PROVIDED RECORDS:
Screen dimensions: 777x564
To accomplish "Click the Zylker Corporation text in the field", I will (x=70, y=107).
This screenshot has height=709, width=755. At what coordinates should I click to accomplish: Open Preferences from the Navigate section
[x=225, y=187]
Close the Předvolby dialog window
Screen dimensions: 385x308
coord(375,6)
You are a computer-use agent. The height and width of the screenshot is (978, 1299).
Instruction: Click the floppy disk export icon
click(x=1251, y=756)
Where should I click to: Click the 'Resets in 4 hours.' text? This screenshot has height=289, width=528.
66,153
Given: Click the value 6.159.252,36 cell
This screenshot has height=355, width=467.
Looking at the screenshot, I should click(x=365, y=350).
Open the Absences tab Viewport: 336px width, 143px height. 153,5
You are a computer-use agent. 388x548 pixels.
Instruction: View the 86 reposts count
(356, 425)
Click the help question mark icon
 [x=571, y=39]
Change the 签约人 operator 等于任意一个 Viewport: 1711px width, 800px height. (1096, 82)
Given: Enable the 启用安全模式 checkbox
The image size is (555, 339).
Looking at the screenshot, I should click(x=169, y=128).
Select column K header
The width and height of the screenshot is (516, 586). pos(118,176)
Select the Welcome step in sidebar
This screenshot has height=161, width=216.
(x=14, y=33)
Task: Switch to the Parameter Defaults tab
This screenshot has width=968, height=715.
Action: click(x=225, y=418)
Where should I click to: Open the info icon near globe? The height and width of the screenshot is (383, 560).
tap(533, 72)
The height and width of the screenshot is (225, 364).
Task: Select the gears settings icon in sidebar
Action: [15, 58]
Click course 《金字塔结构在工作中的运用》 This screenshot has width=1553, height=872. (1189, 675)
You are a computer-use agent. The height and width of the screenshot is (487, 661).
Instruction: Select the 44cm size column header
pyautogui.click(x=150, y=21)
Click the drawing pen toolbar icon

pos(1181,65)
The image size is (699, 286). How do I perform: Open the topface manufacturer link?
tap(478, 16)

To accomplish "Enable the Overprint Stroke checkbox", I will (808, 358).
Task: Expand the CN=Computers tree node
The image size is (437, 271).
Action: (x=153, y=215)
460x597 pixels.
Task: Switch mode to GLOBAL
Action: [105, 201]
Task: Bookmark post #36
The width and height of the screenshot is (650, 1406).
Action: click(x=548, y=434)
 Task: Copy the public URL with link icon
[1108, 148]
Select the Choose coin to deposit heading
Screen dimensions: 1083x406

TASK PROMPT:
Would you copy the entire listing exactly, missing nothing?

TASK RESPONSE:
Screen dimensions: 777x564
To accomplish "Click the Zylker Corporation text in the field", I will (x=70, y=107).
This screenshot has height=709, width=755. At what coordinates should I click to accomplish: Open Preferences from the Navigate section
[x=225, y=187]
Close the Předvolby dialog window
Screen dimensions: 385x308
coord(375,6)
You are a computer-use agent. The height and width of the screenshot is (978, 1299).
Instruction: Click the floppy disk export icon
click(x=1251, y=756)
Where should I click to: Click the 'Resets in 4 hours.' text? This screenshot has height=289, width=528.
66,153
Given: Click the value 6.159.252,36 cell
This screenshot has height=355, width=467.
Looking at the screenshot, I should click(x=365, y=350).
Open the Absences tab Viewport: 336px width, 143px height. 153,5
You are a computer-use agent. 388x548 pixels.
Instruction: View the 86 reposts count
(356, 425)
Click the help question mark icon
 [x=571, y=39]
Change the 签约人 operator 等于任意一个 Viewport: 1711px width, 800px height. (1096, 82)
Given: Enable the 启用安全模式 checkbox
The image size is (555, 339).
Looking at the screenshot, I should click(x=169, y=128).
Select column K header
The width and height of the screenshot is (516, 586). pos(118,176)
Select the Welcome step in sidebar
This screenshot has height=161, width=216.
(x=14, y=33)
Task: Switch to the Parameter Defaults tab
This screenshot has width=968, height=715.
Action: click(x=225, y=418)
Where should I click to: Open the info icon near globe? The height and width of the screenshot is (383, 560).
tap(533, 72)
The height and width of the screenshot is (225, 364).
Task: Select the gears settings icon in sidebar
Action: [15, 58]
Click course 《金字塔结构在工作中的运用》 This screenshot has width=1553, height=872. (1189, 675)
You are a computer-use agent. The height and width of the screenshot is (487, 661).
Instruction: Select the 44cm size column header
pyautogui.click(x=150, y=21)
Click the drawing pen toolbar icon

pos(1181,65)
The image size is (699, 286). How do I perform: Open the topface manufacturer link?
tap(478, 16)

To accomplish "Enable the Overprint Stroke checkbox", I will (808, 358).
Task: Expand the CN=Computers tree node
The image size is (437, 271).
Action: (x=153, y=215)
460x597 pixels.
Task: Switch mode to GLOBAL
Action: [105, 201]
Task: Bookmark post #36
The width and height of the screenshot is (650, 1406).
Action: click(x=548, y=434)
 Task: Copy the public URL with link icon
[1108, 148]
Select the Choose coin to deposit heading
Screen dimensions: 1083x406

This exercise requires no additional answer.